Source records
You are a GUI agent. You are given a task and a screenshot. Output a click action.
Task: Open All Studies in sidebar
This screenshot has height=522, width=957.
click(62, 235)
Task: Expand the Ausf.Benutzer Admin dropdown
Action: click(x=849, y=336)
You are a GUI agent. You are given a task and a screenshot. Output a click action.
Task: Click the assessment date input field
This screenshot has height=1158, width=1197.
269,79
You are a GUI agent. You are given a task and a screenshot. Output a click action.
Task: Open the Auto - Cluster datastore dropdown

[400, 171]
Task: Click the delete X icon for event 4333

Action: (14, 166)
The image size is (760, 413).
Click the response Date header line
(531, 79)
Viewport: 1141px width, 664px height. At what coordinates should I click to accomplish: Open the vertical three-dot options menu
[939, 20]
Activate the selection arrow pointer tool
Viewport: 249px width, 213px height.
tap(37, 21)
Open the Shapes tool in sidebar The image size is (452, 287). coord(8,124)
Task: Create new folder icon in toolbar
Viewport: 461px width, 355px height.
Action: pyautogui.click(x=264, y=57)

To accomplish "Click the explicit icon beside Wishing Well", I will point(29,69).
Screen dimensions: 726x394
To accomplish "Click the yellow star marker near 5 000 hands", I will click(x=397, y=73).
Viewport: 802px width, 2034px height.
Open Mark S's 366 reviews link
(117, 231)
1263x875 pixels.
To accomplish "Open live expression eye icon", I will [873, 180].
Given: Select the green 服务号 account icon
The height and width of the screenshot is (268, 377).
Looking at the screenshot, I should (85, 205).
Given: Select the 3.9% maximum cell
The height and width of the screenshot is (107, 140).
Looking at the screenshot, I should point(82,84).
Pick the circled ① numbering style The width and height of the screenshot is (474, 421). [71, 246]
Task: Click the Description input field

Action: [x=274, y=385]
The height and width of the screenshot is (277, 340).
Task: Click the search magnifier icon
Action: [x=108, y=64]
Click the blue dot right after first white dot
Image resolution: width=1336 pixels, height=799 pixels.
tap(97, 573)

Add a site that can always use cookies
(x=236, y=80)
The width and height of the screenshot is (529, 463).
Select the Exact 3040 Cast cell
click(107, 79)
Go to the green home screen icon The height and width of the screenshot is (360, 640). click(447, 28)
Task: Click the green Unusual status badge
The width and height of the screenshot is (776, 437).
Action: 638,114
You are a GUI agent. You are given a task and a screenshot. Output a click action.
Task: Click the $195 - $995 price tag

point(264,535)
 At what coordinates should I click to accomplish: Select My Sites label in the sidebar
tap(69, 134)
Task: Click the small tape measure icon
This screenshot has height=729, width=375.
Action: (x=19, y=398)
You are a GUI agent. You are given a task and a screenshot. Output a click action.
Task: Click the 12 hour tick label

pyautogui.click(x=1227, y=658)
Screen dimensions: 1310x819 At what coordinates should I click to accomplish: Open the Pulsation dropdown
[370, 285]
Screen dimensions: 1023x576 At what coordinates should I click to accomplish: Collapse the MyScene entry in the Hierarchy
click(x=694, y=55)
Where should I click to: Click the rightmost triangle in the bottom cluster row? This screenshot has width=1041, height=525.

### TASK STATEMENT:
Which lines of the Source records above contain the word "label"? Gather every one of them, treating uppercase and lowercase as different.

### ANSWER IN FULL:
 At what coordinates should I click to accomplish: Select My Sites label in the sidebar
Task: Click the 12 hour tick label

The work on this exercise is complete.